◆ **What is being asked**
Your task is to copy every line of the entries that holds the word "accomplish".

Items from a dataset:
────────────────

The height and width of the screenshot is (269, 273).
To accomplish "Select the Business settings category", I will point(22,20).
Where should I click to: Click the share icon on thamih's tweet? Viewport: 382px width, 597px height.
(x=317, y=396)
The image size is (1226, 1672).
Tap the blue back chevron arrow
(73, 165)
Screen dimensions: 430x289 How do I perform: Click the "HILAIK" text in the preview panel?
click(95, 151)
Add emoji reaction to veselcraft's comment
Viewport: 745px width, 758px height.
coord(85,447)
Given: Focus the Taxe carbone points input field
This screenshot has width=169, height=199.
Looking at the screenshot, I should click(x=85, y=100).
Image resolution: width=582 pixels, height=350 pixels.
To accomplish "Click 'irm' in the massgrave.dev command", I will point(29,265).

────────────────

◆ **The completed task**
To accomplish "Select the Business settings category", I will point(22,20).
To accomplish "Click 'irm' in the massgrave.dev command", I will point(29,265).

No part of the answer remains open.